• [Auszug zum Lesen]
*****

Vor kaum einer Aktie warnte stock3 (damals GodmodeTrader) in den vergangenen Monaten so häufig wie vor Varta. Das hatte auch seinen guten Grund. Denn kaum eine Aktie wurde in den vergangenen Monaten derart in den Himmel gelobt, manch einer würde auch von dreister Pusherei sprechen. Diese Lobhudelei, oder sollte man sie vielleicht lieber Träumerei nennen, ging sogar so weit, dass langfristige Szenarien eines DAX-Aufstiegs der Aktie gezeichnet wurden.

Das Elektromobilitätsmärchen platzt

Die Story ist aber auch einfach zu schön (, um wahr sein zu sein?!). Ein Hersteller von Haushaltsbatterien, Knopfzellen und Lithium-Ionen-Akkus (Coinpower), vor allen Dingen für die Airpods von Apple, aber auch für Hörgeräte, soll als Batteriezulieferer für Automobilkonzerne zu einem großen Player aufsteigen.

Die Wunderwaffe: V4Drive, eine Lithium-Ionen-Rundzelle mit einer herausragenden Energiedichte und einer Ladezeit von nur sechs Minuten. Laut Angaben des CEOs Herbert Schein führte man bereits im April 2021 "intensive Gespräche mit Kunden". Vor allen Dingen im Premiumsegment der Autobauer könnte ein Einsatz erfolgen. Denn gerade hier sei es für Autohersteller wichtig, den CO2-Ausstoß zu reduzieren. Aber auch batteriebetriebene Werkzeuge wurden als Anwendungsgebiet angeführt.

Interessanterweise sprach das Unternehmen anfangs von einer Lösung, in der die Technologie als "Booster", beispielsweise bei Sportwagen, zum Einsatz kommen könnte. Daraus wurde am Kapitalmarkttag im Oktober 2021 eine Story gebastelt, in der Varta die Vision eines ganzheitlichen Batterieproduzenten für komplette Elektroautos à la BYD, CATL zeichnete. Inzwischen sind nach der untenstehenden Präsentation fast 1 1/2 Jahre vergangen. Außer Gerüchten, Porsche sei wohl ein möglicher Partner, herrscht diesbezüglich absolute Funkstille. Die gebaute Pilotanlage stellt bislang "nur" die Booster-Variante her, die vorrangig in Hybridfahrzeugen Einsatz finden könnte. Für eine angeblich bahnbrechende Technologie ist das ein Armutszeugnis. Zudem ist Varta finanziell nicht wirklich in der Lage, ein solches Big-Picture-Szenario auch nur ansatzweise umzusetzen. Dazu aber später mehr.

*****

• [Aufgabe A] Welche Ladezeit nennt der Auszug über Varta für die Rundzelle V4Drive?
Der Auszug und die Auflistung stehen inhaltlich in keinem Zusammenhang.

• [Material zur Übung]
*****

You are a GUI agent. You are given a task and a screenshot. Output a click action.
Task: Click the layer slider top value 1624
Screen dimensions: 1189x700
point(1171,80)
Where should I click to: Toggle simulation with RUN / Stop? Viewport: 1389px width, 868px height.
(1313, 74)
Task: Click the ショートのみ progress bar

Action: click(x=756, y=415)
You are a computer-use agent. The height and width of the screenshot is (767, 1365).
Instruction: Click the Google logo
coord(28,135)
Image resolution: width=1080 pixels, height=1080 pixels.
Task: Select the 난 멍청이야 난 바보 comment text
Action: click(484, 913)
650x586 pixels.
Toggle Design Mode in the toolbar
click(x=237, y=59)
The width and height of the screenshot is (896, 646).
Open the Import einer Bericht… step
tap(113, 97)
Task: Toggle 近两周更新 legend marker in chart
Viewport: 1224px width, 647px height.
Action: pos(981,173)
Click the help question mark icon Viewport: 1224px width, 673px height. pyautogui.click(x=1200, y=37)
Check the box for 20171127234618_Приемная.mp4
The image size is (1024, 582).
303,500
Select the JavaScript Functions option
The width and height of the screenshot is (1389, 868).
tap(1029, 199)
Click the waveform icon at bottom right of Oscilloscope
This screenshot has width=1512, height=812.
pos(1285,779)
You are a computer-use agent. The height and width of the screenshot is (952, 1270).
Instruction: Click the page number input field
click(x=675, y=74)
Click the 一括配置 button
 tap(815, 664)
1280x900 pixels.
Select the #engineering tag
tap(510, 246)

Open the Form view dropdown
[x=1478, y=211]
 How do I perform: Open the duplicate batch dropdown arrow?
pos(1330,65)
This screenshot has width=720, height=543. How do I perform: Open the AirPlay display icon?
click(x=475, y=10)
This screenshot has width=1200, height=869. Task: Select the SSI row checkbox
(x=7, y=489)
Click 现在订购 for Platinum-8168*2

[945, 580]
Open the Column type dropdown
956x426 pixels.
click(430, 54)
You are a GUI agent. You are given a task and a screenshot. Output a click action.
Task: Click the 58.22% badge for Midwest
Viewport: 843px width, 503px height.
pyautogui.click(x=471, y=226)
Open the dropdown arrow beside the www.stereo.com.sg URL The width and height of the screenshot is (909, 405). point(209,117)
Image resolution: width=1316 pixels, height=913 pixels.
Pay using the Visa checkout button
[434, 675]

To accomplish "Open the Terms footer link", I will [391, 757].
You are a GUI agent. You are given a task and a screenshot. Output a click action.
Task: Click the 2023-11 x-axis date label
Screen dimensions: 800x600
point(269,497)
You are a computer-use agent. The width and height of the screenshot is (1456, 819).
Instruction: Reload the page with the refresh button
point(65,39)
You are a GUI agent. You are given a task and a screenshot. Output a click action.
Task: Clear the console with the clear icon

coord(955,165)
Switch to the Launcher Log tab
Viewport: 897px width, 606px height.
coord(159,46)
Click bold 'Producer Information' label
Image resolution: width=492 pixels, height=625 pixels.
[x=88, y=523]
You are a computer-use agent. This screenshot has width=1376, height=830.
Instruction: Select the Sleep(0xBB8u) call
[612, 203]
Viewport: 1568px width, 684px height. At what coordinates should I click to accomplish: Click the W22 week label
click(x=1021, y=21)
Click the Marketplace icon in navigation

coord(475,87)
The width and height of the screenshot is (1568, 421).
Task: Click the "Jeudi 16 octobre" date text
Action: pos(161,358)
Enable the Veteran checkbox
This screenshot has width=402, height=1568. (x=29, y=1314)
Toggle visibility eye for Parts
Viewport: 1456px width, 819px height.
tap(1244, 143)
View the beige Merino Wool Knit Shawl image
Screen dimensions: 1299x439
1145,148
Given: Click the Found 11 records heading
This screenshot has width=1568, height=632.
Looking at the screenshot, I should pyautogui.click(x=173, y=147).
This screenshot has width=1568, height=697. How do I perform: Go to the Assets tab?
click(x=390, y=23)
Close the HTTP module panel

*****

• [Aufgabe B] Aktualisiere die Auflistung ab der Zeile mit „Switch to the Launcher Log tab“ bis einschließlich ihrer letzten Zeile, indem du „Instruction“ durch „Command“ ersetzt, und gib nur diese Zeilen sonst unverändert wieder.

• [Lösung A] Die Ladezeit beträgt nur sechs Minuten.

• [Lösung B]
Switch to the Launcher Log tab
Viewport: 897px width, 606px height.
coord(159,46)
Click bold 'Producer Information' label
Image resolution: width=492 pixels, height=625 pixels.
[x=88, y=523]
You are a computer-use agent. This screenshot has width=1376, height=830.
Command: Select the Sleep(0xBB8u) call
[612, 203]
Viewport: 1568px width, 684px height. At what coordinates should I click to accomplish: Click the W22 week label
click(x=1021, y=21)
Click the Marketplace icon in navigation

coord(475,87)
The width and height of the screenshot is (1568, 421).
Task: Click the "Jeudi 16 octobre" date text
Action: pos(161,358)
Enable the Veteran checkbox
This screenshot has width=402, height=1568. (x=29, y=1314)
Toggle visibility eye for Parts
Viewport: 1456px width, 819px height.
tap(1244, 143)
View the beige Merino Wool Knit Shawl image
Screen dimensions: 1299x439
1145,148
Given: Click the Found 11 records heading
This screenshot has width=1568, height=632.
Looking at the screenshot, I should pyautogui.click(x=173, y=147).
This screenshot has width=1568, height=697. How do I perform: Go to the Assets tab?
click(x=390, y=23)
Close the HTTP module panel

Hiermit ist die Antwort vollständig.